━━━━━ Records shown
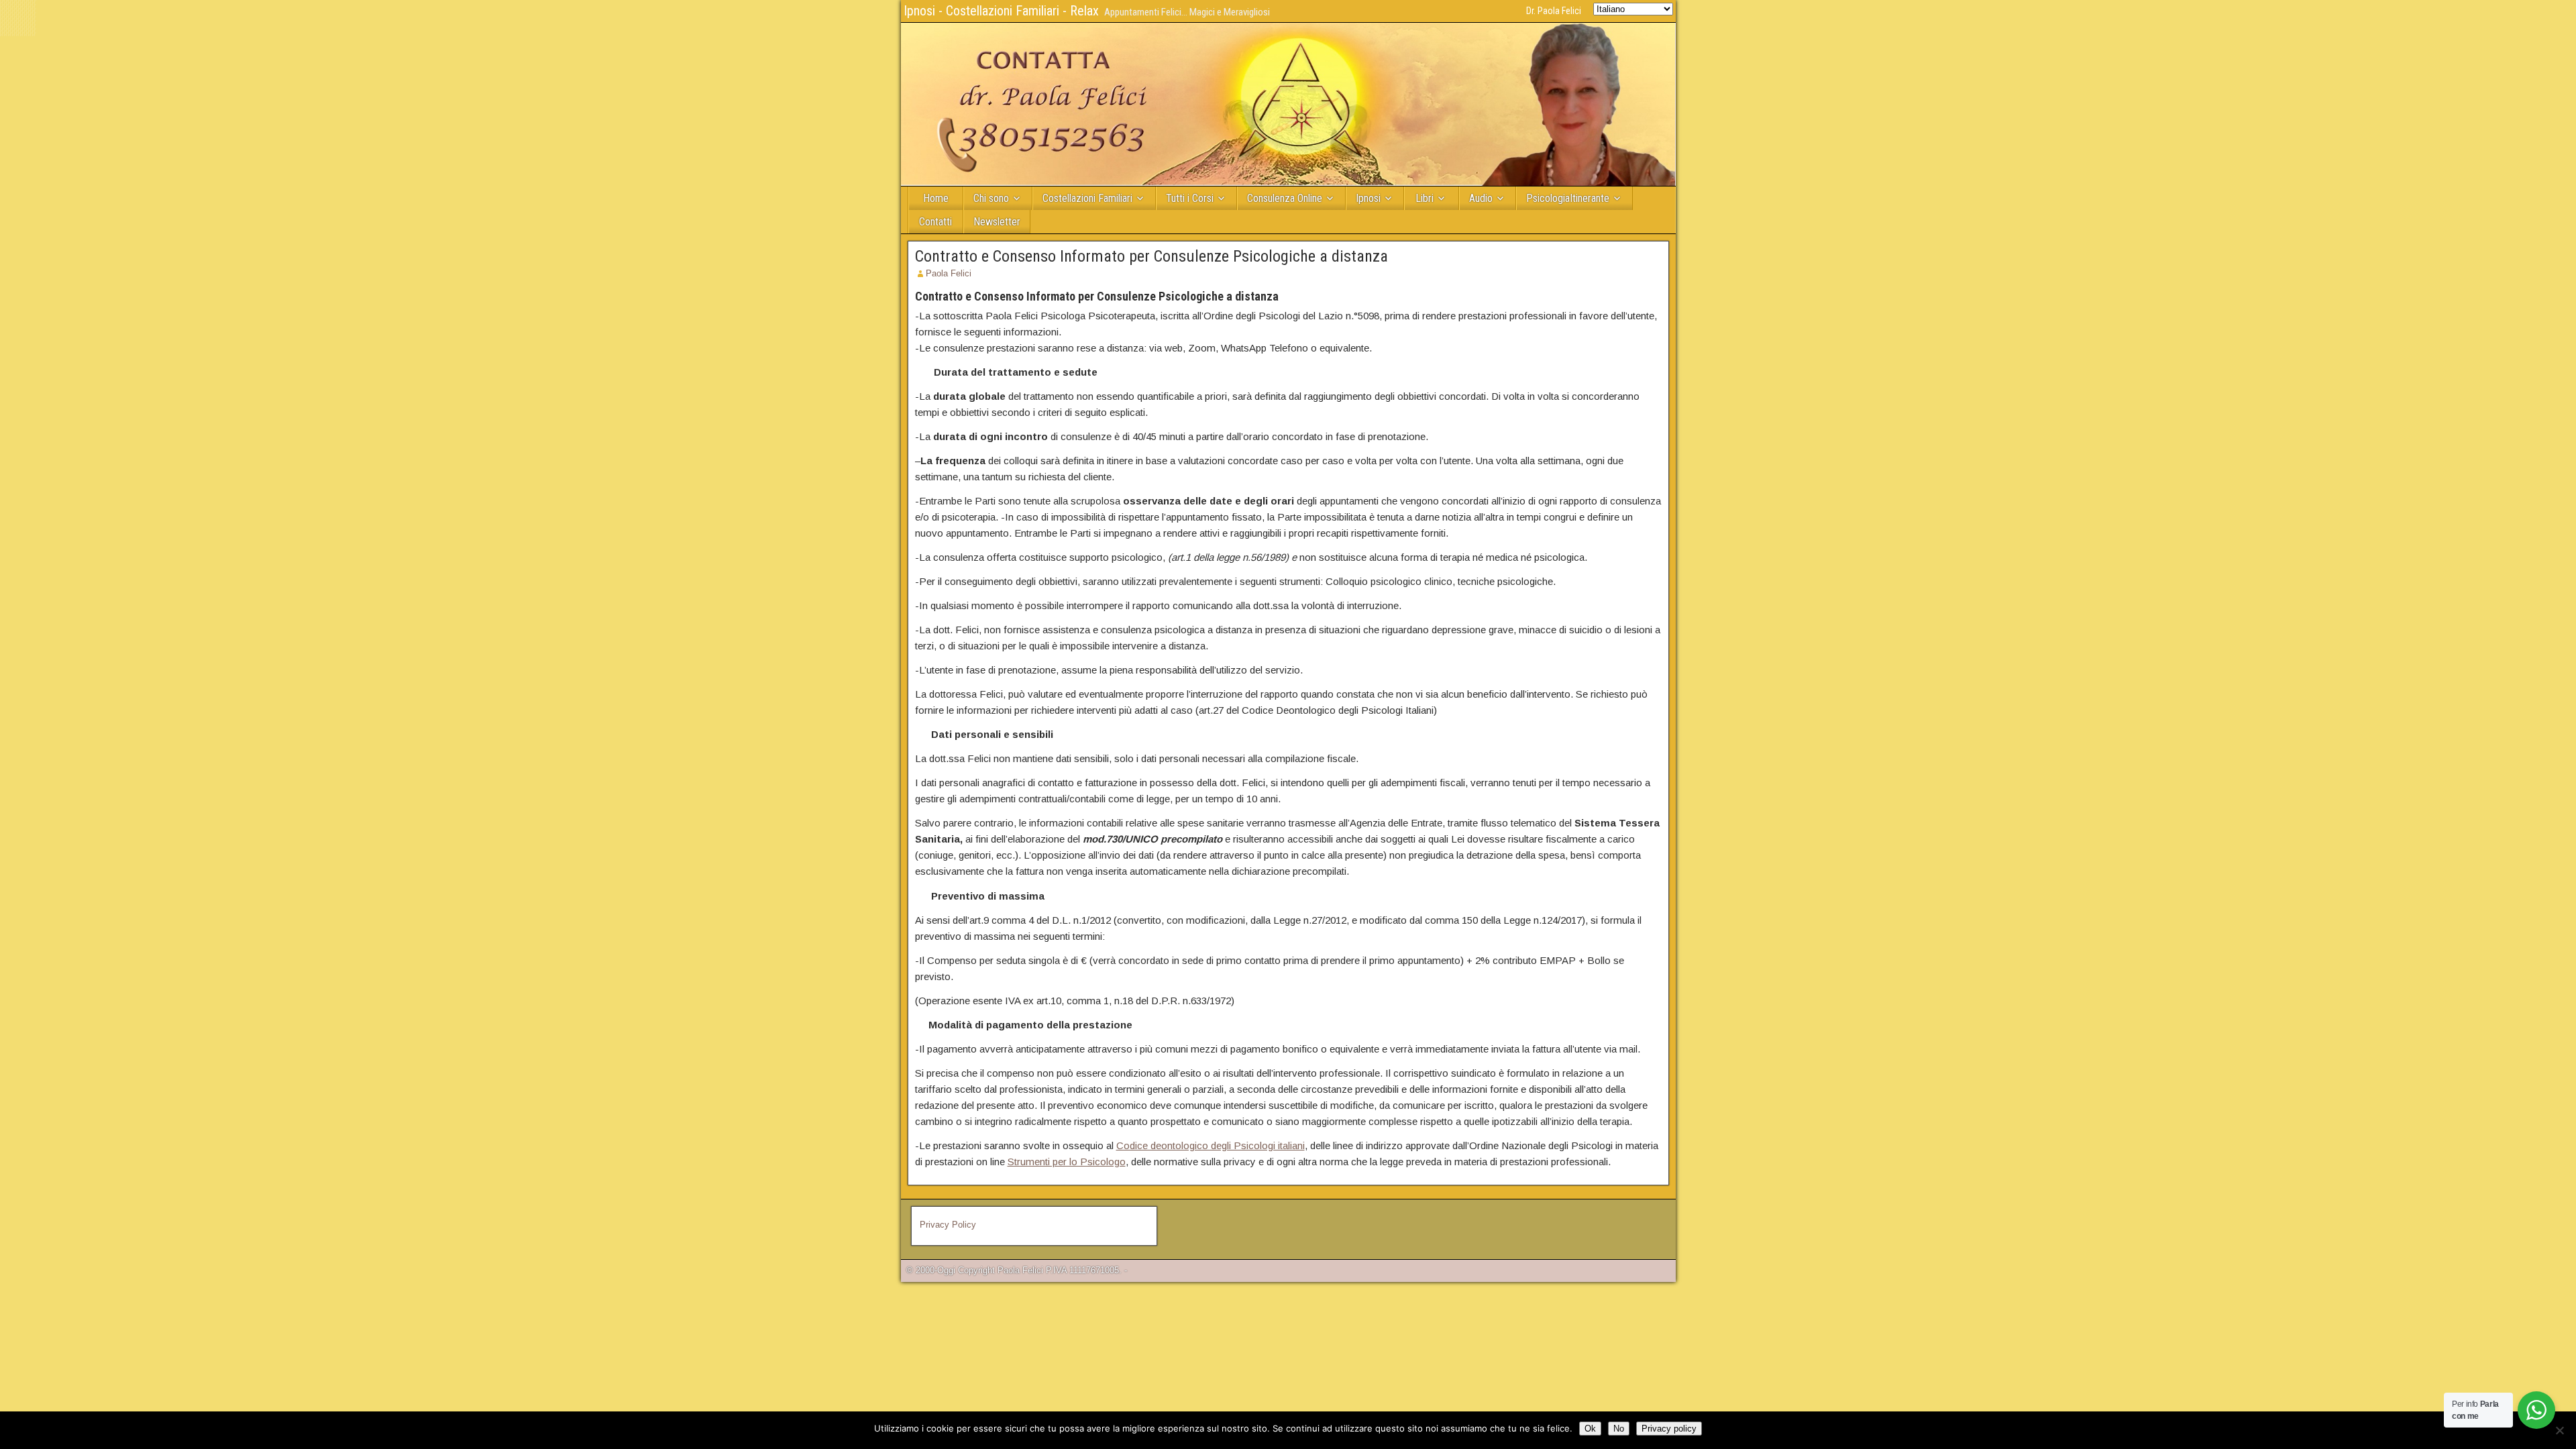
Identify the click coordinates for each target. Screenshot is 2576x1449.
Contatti (935, 221)
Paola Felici (948, 273)
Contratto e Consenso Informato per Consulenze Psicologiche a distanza (1151, 256)
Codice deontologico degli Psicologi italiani (1210, 1145)
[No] (2559, 1430)
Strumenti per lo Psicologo (1067, 1161)
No (1618, 1429)
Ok (1590, 1429)
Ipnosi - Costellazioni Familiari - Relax (1001, 11)
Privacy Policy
━━━━━━━━━━
• _Problem_
Everything in the data except the pictures should be restated word for word.

• _Solution for this exercise_
Identify the click coordinates for each target. Screenshot is 2576x1449.
Contatti (935, 221)
Paola Felici (948, 273)
Contratto e Consenso Informato per Consulenze Psicologiche a distanza (1151, 256)
Codice deontologico degli Psicologi italiani (1210, 1145)
[No] (2559, 1430)
Strumenti per lo Psicologo (1067, 1161)
No (1618, 1429)
Ok (1590, 1429)
Ipnosi - Costellazioni Familiari - Relax (1001, 11)
Privacy Policy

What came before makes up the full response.